Stem cell-based therapy repairs damaged heart

A stem cell-based therapy has been shown to promote regeneration in damaged cells, offering hope to patients with heart failure.

In the latest advancement for regenerative cardiology, scientists from Duke-NUS Medical School (Singapore) have reported positive results for a stem cell therapy following a preclinical study. The team found that, following transplantation of stem-cell-derived cardiac progenitors into infarcted pig hearts, cardiac function improved and damaged tissue was restored.

Ischemic heart disease, which arises due to reduced blood flow to the heart muscle, accounts for a high proportion of deaths globally. Searching for ways to apply regenerative medicine methods to their research, the team turned to pluripotent stem cells. In the preclinical study, human pluripotent embryonic stem cells were differentiated into cardiac progenitor cells on a laminin matrix and were then transplanted into a region of the pigs’ hearts that had been damaged following a myocardial infarction, commonly known as a heart attack.

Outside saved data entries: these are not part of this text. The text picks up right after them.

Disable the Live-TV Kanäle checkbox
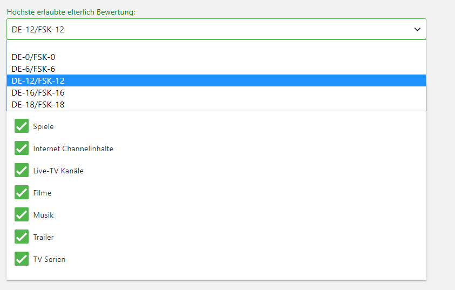Screen dimensions: 455x290 coord(22,170)
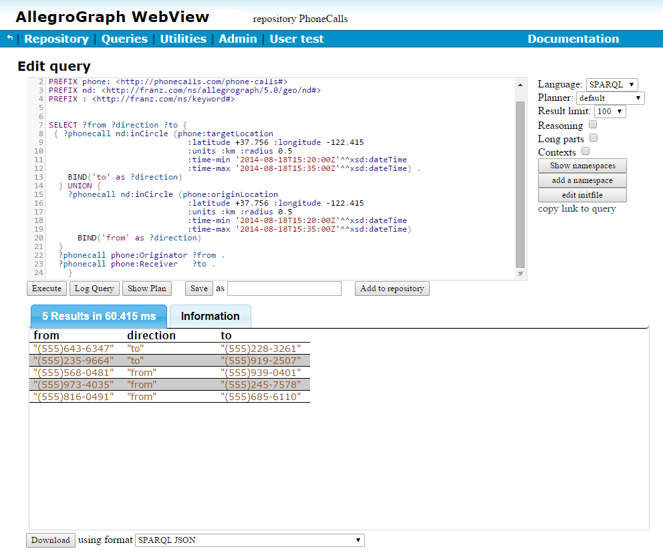Open the Queries menu

tap(124, 39)

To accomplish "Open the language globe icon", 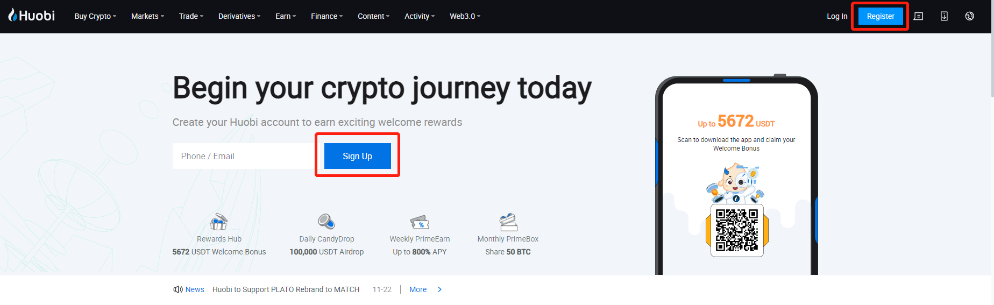I will (x=969, y=16).
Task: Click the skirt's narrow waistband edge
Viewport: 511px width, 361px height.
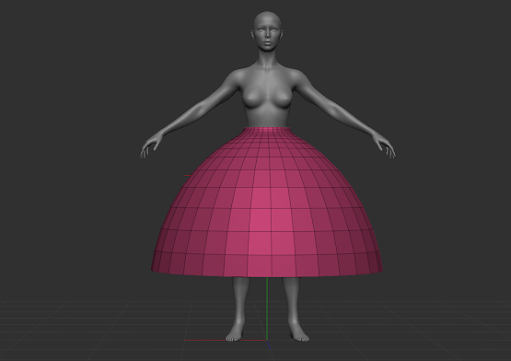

Lynn Yap, first author of the study stated: “As early as four weeks after the injection, there was rapid engraftment, which means the body is accepting the transplanted stem cells.”

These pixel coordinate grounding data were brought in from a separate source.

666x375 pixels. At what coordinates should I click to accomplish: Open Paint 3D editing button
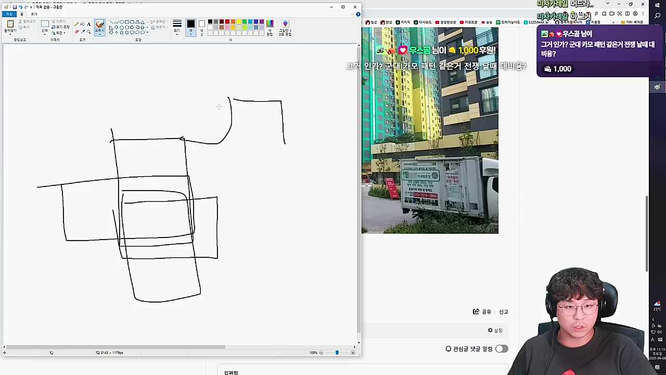point(285,27)
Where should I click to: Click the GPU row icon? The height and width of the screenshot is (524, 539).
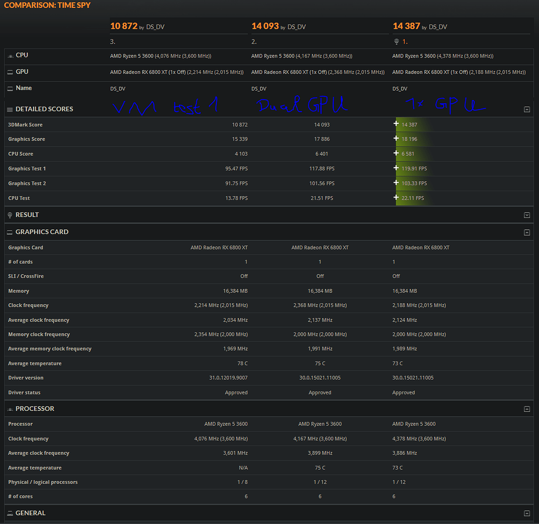pos(10,72)
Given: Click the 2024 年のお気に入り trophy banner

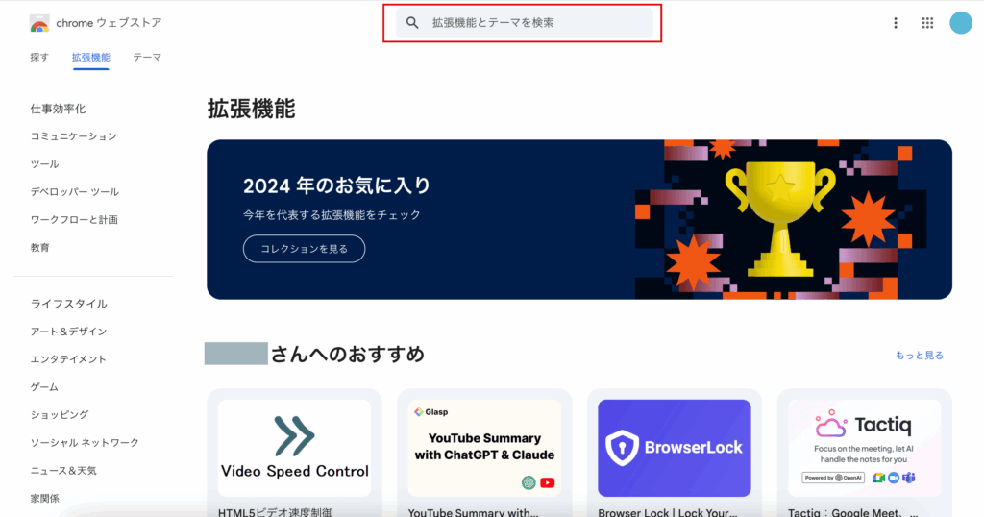Looking at the screenshot, I should 579,220.
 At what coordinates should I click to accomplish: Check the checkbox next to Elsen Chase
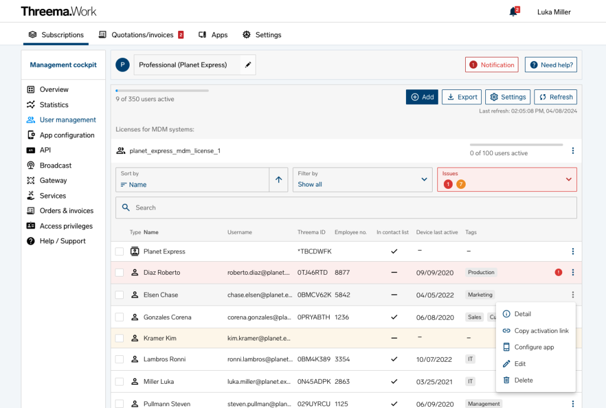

Immunohistology analysis revealed that the cardiac progenitor cells were able to expand to generate a muscle graft, as well as mature to develop into cardiomyocytes. The team also observed improvements to the ventricular wall thickness as well as a reduction in the size of the infarction.

While the team observed episodes of arrhythmia in some of the pigs, this was temporary and was often resolved without intervention. More specifically, the researchers showed that the transplanted cells were well tolerated with no tumor formation observed in all the pigs, a common issue faced with stem cell therapies.

A key contributor to the success of the study was the utilization of laminin during the differentiation stage. Laminin is a glycoprotein that promotes cell adhesion and is important in the interaction of the cell with the microenvironment.

The findings suggest that this technique could potentially be utilized to develop a safe cell therapy for patients with heart failure.

Karl Tryggvason, senior author of the study commented, “Our technology brings us a step closer to offering a new treatment for heart failure patients, who would otherwise live with diseased hearts and have slim chances of recovery. It will also have a major impact in the field of regenerative cardiology, by offering a tried-and-tested protocol that can restore damaged heart muscles while reducing the risk of adverse side effects.”